Is It Better To Have Whole Eggs Or Just Egg Whites For Weight Loss?
We all know how the egg white benefits weight loss, however, have you been giving up the yolk completely?
A big part of healthy breakfast is eggs and we all know the importance of a fulfilling breakfast for weight loss.
Whether you like eggs hard or soft boiled; poached or fried;
Spanish or a French omelette, egg protein content and nutritional content are too hard to overlook.
‘Do I eat a whole egg with the yolk or just the egg whites’.
You must have heard that the protein and calories in egg white are much superior to that present in egg yolk.
And that, the big bone of contention for the egg yolk is the presence of cholesterol and fat.
The Protein content of the egg
Egg whites are the protein dominant part of the egg! Having said that, the whole egg has a higher content of protein than just the whites.Sample this, while egg white provides 7% of protein, whole eggs have 10% of the protein in them.
Nutritional Value of Whole Egg vs 2 Egg Whites
Nutrients | 1 Whole Egg | 2 Egg Whites |
Calories | 71 | 32 |
Fat | 5 g | 0 g |
Protein | 6 g | 8 g |
Iron | 0.9 mg | 0 mg |
Cholesterol | 211 mg | 0 mg |
With lower calories, lower fat, lower cholesterol, and higher protein.
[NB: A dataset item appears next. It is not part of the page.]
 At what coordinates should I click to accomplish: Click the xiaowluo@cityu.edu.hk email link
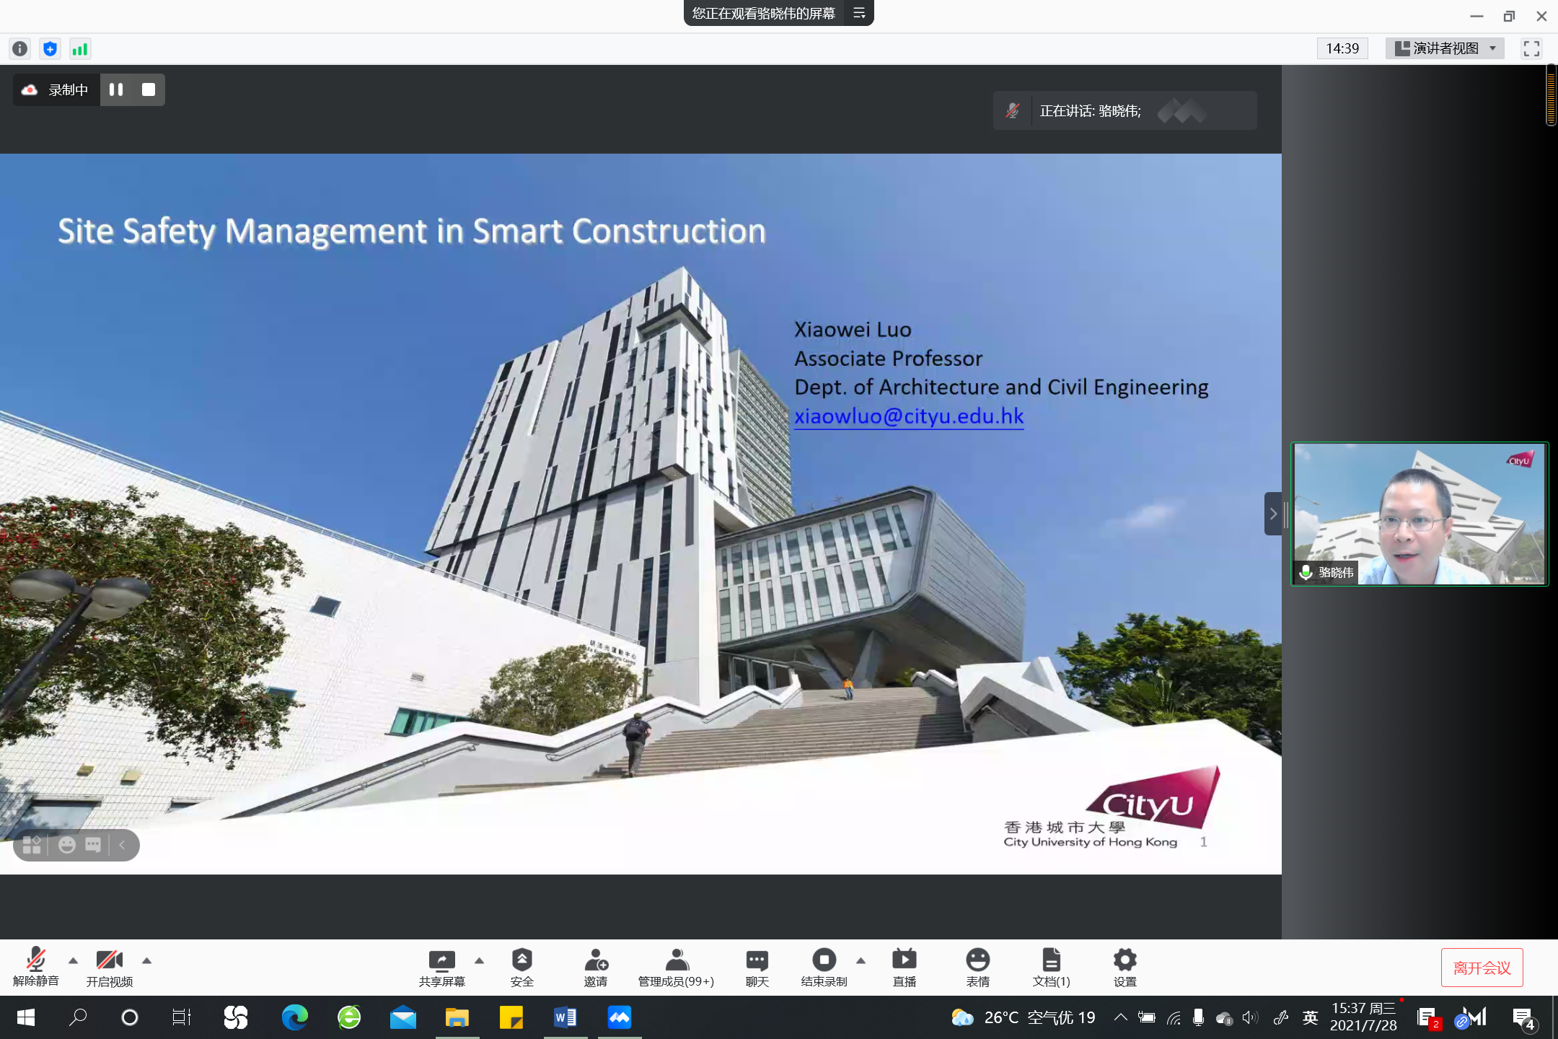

Vitamins and iron have a big role to play in your body by helping your metabolism, digestive system etc.
Whole Egg or Egg white?
The cholesterol present in egg yolk is HDL cholesterol, which is actually good for your body, contrary to popular belief.It is rich in vitamins, iron, and provides fat and calories that are required by your body when taken in the right amount.
The decision to avoid yolk may not be the best, just to avoid some fat, because you end up missing out on other nutrients.
It is always possible to cut down on fat through other measures and regular exercise.
With a carefully planned diet (the one which controls the fat intake), you can consume 3-4 whole eggs a week.